Papoe is the Diane Keaton of blogs. “I guess you can say I’m half saint, half whore.” I solve the mystery of identity in curly hair (mixed babies), beat the mighty milestones (preemies), and then have sex before breakfast (marriage).

Michele is a winner of SF Bay Area Mom Blogs

What's the best part about living in the San Francisco Bay Area?

The Bay Area is wild and bustling and beautiful and unique. There are amazing restaurants that inspire me to get crazy in the kitchen and festivals that spark my urge to dance. Hop in the car and it's a quick drive to the ocean or the mountains. Then there's baseball, and by baseball I mean: Let's Go Oakland! Most importantly, my girls can look around and see that diversity is beautiful and normal. The will grow up in a place that mirrors their brown skin and crazy curly hair, and I love that.

What is your favorite kid-friendly activity in the Bay Area?

The Oakland Zoo is a favorite of ours and the only place we currently have a membership. We usually do a short cruise of the grounds, making sure to stop and see the giraffes and the monkeys, and then make a pit stop in the children's area, set out a blanket on the grass and snack ourselves silly. After that, it's time for the train and the carousel. If the girls had their way, we would ride the train and carousel the whole time. Second pick: the Bay Area Discovery Museum in Sausalito. To say it is amazing just does not do it justice. If you have young kids, just go. You can thank me later.

Some people say it's hard to raise a kid in the Bay Area. Do you agree?
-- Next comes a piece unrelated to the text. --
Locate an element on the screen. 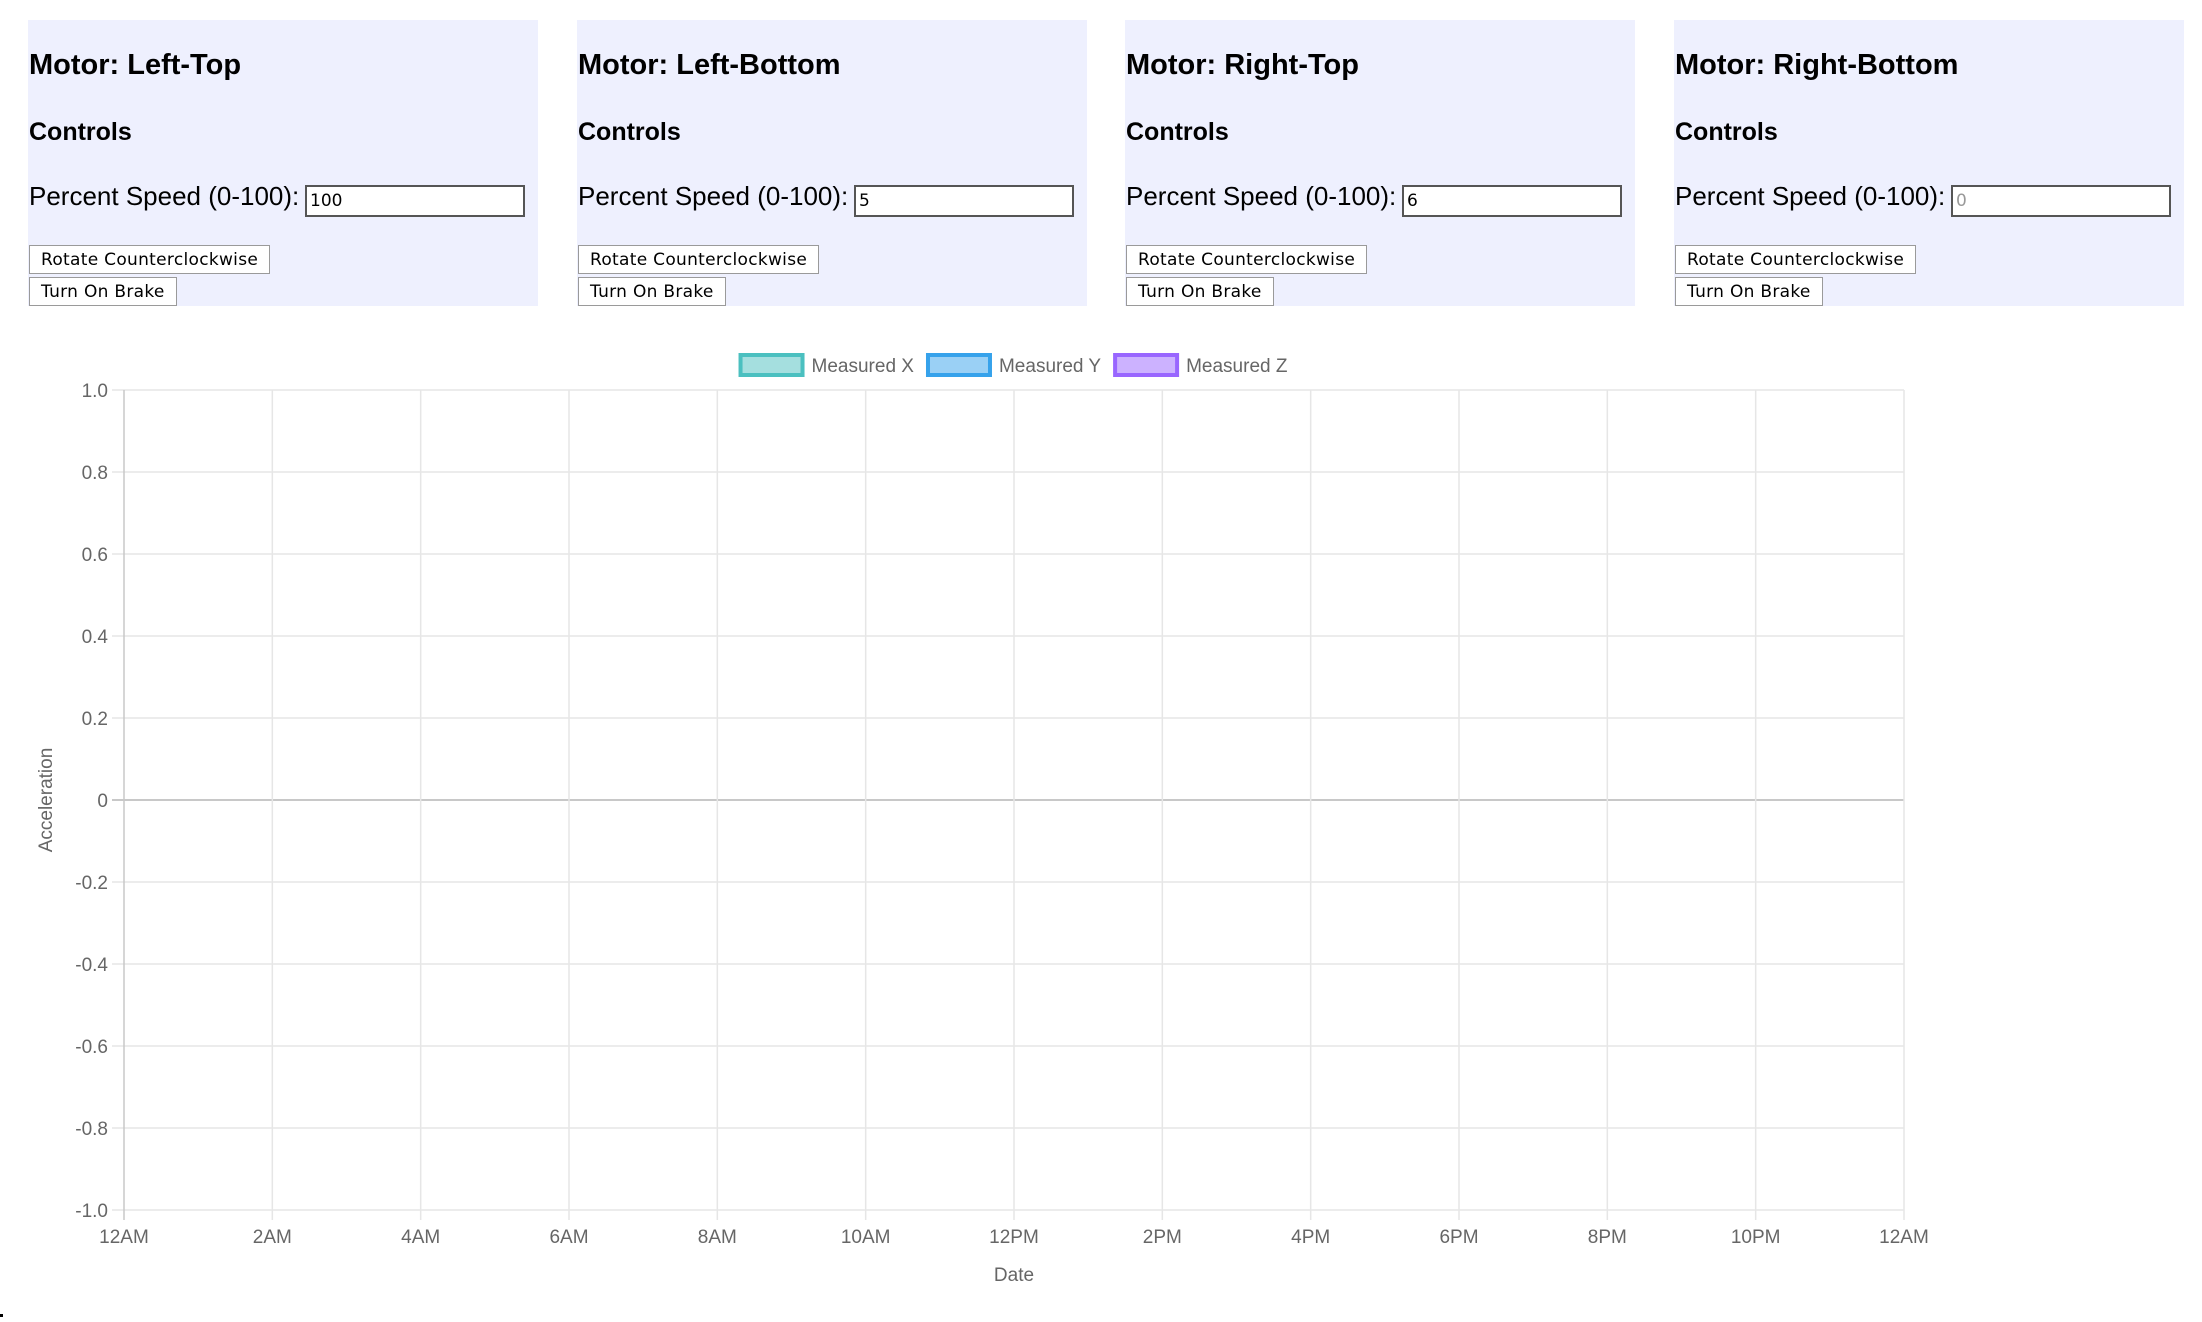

If you are basing it solely on economics, then I would agree. But despite the high cost of living and child care, there is so much to expose children to in the Bay Area. On the surface level, there's learning from nature while hiking in Tilden or walking along Chrissy Fields to the foot of Golden Gate Bridge. But on a deeper level, my girls can learn a lot about the world here. Driving from one end of Oakland to the other, it's clearly visible how the streets change. I want them to know why one school has a playground with green grass and another, just a few miles away, has an iron gate and barely a yard to play in. Sure, those are hard lessons to learn—or for me to teach—but I think it will make them more aware of the world.